POAG is a difficult condition to investigate clinically, due to its slow progression and relatively low prevalence compared to e.g. cardiovascular diseases. There have been dozens of hypothetical risk factors for POAG that have been stranded by insufficient evidence. They include for example loss of neuroprotection, cerebrospinal and intraocular fluid dynamics, gut microbiome changes and genetic or epigenetic changes. Of the population, 7% seem to suffer from chronic constipation, a risk factor for death from cardiovascular disease and cerebrovascular accidents [111], Could constipation be an unexamined risk factor for glaucoma, as Benedict noted long ago, possibly to side effects of opiates [38]? Many hypotheses cannot be confirmed due to small group sizes and possible interactions with other factors. The biggest mystery of POAG to me is after many years of research its heredity. We know that black ethnicity, and a positive family history are risk factors for glaucoma [112]. How is it possible that top geneticists in the GIST study with 2,000 well-documented persons with POAG and 3000 family members can barely find POAG genes [113]? The genes that have been found only seem to work in polygenic models. Could it be that POAG, like retinitis pigmentosa or amyotrophic lateral sclerosis [114], is one phenotype under which there are dozens of genotypes that we ophthalmologists cannot distinguish?

I have promised you an overview of glaucoma thinking over the last 2500 years. Table 1 lists many names given to what was considered glaucoma, which in the mid-19th century became increasingly fancy. Table 2 deals with the symptoms and Table 3 with the signs of and hypotheses about glaucoma.

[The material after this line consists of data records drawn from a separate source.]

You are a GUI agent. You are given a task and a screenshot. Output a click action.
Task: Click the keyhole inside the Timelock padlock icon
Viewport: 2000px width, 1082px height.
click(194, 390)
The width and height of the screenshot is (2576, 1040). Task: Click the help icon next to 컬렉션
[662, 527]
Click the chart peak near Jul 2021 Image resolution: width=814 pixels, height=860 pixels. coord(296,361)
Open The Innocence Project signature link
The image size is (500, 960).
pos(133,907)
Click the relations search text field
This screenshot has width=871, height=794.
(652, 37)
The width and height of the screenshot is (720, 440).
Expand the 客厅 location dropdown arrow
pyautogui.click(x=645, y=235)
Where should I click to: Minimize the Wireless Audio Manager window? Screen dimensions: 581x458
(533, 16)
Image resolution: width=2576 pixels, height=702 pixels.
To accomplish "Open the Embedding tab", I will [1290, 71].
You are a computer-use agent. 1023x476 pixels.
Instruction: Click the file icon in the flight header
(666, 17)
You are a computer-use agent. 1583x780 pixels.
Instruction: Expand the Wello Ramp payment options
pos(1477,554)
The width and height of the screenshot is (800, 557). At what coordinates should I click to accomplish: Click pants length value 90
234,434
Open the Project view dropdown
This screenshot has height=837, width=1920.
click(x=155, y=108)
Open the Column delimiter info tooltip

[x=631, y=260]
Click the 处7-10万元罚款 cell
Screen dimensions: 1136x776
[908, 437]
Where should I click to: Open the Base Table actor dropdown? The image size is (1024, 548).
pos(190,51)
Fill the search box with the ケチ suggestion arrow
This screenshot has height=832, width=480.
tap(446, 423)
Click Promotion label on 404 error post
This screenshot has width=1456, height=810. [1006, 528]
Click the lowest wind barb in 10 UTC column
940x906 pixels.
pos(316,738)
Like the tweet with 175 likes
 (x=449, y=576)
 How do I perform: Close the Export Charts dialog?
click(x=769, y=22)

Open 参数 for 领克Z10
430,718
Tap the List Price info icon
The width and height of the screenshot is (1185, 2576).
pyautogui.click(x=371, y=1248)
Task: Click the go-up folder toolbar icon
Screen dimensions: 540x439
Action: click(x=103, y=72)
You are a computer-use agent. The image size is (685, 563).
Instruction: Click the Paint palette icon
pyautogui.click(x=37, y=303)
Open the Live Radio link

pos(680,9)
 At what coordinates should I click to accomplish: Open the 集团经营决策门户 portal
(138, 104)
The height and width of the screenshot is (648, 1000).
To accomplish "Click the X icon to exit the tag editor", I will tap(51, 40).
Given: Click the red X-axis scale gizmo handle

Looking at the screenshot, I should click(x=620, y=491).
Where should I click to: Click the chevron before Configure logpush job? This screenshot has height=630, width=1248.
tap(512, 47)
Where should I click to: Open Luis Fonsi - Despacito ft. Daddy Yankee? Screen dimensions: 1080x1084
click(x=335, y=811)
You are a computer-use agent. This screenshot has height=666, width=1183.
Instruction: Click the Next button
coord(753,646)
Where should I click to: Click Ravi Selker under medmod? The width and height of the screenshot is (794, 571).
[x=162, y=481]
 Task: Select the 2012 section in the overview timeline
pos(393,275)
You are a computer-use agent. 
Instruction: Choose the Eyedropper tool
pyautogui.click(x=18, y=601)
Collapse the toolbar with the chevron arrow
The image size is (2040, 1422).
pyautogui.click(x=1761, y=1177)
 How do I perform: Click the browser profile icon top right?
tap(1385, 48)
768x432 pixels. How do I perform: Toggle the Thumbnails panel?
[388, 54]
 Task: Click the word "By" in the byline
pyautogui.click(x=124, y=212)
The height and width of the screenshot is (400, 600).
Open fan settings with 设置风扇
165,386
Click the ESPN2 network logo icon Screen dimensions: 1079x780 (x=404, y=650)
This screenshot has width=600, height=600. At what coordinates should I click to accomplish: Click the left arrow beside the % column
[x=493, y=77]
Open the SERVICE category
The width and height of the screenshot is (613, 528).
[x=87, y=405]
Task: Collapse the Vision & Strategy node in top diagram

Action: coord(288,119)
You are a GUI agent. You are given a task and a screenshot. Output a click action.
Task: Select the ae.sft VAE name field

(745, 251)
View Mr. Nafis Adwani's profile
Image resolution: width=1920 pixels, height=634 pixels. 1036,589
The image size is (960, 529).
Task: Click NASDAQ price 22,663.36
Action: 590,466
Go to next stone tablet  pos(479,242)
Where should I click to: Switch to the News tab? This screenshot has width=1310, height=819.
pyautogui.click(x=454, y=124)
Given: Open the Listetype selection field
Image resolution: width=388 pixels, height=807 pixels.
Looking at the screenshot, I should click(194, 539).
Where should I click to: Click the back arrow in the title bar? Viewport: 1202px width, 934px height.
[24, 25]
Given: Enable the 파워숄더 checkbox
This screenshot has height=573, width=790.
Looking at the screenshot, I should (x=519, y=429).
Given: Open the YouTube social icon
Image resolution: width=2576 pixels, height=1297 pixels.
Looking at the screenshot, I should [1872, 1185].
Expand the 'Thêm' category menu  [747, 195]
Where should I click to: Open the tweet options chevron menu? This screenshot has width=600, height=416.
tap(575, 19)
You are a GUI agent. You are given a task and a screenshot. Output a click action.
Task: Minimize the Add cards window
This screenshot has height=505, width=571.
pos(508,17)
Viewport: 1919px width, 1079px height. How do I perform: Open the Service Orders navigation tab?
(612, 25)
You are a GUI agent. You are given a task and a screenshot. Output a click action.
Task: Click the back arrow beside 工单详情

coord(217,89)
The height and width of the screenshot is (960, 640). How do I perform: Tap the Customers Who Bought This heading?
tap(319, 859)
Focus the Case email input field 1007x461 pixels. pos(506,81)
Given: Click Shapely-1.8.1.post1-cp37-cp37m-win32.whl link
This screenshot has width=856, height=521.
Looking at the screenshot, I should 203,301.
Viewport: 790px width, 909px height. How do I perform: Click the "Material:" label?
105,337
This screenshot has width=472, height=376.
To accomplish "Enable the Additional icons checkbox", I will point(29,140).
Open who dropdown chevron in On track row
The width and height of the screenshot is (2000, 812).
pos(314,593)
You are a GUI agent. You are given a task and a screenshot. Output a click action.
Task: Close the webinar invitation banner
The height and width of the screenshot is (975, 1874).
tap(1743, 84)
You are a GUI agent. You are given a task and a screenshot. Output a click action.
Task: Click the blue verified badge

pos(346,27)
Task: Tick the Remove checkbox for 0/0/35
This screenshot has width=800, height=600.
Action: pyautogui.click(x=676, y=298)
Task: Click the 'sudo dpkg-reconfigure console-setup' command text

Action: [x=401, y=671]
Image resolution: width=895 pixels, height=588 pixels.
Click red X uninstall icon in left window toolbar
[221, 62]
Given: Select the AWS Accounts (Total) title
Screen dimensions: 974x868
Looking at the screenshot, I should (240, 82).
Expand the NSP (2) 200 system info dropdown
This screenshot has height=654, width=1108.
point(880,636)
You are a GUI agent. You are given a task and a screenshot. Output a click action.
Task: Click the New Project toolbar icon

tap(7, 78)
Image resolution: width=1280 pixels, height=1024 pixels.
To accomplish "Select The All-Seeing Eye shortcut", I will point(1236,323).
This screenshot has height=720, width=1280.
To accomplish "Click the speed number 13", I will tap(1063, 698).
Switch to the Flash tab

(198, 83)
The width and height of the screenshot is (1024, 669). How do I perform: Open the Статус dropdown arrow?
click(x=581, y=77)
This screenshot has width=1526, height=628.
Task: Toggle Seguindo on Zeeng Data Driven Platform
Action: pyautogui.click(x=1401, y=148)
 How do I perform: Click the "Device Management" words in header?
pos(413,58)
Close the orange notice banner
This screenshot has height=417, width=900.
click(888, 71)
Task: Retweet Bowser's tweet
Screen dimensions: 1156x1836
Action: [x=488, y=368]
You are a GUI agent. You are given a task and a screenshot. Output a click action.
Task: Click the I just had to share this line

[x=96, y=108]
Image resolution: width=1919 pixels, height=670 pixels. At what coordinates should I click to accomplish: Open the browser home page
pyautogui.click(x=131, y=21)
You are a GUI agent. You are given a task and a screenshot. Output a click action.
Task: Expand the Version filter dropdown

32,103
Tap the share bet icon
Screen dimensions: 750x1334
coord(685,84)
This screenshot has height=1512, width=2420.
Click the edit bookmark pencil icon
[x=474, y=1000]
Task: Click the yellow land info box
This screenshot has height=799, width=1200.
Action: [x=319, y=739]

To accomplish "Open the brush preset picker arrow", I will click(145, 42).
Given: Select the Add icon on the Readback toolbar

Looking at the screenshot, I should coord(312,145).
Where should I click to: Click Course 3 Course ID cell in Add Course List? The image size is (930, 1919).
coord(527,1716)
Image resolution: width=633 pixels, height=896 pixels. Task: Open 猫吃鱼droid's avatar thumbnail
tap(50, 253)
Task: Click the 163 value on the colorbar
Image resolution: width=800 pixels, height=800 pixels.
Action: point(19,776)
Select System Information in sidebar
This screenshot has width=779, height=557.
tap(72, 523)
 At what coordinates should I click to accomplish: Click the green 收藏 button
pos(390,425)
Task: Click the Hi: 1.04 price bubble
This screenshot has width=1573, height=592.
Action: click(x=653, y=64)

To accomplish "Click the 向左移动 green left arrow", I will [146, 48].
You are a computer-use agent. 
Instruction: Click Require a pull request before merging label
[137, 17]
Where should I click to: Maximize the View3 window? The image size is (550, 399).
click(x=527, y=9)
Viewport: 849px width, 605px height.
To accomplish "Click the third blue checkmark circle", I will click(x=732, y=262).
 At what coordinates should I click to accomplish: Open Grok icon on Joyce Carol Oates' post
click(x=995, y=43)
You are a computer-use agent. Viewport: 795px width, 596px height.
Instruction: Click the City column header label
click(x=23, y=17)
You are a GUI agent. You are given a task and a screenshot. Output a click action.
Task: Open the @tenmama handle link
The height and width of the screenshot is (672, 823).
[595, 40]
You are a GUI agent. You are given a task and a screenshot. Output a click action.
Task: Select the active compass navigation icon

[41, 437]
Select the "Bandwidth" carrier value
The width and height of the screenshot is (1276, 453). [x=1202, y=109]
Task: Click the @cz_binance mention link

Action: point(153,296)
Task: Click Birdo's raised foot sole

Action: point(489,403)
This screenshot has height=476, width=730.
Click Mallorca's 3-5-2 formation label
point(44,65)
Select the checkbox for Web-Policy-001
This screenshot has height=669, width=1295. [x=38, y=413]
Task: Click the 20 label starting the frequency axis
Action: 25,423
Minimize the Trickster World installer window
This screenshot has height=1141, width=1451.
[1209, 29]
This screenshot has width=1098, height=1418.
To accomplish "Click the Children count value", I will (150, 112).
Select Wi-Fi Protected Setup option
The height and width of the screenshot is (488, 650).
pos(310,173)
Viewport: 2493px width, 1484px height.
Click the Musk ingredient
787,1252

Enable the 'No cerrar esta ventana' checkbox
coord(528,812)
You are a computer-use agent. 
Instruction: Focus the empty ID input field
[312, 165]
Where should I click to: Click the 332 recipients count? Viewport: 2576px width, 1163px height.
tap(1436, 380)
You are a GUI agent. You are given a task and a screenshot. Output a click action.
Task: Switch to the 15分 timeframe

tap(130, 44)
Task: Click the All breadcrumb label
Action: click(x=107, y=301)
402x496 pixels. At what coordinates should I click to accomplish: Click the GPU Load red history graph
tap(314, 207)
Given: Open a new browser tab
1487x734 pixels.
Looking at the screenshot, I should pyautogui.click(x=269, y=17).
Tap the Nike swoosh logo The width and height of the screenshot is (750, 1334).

Table 1 Various names for and associations with glaucoma through the ages
Table 2 Glaucoma symptoms through the ages
Table 3 Glaucoma signs through the ages

However, variable multi-causality is common and difficult to investigate. If several relevant factors, including genes, play a causal role in the development of POAG, their effect must first be investigated and measured separately under the same conditions, and next in combination. If we cannot solve complex problems with more than two related variables well, an observational, intuitive trial and error approach seems to be the best option. The 170th anniversary of our oldest ophthalmic journal seems like a good time to exponentially increase the glaucoma legacy of AvG and Donders through well-collaborative, transparent, multidisciplinary research groups of sufficient size.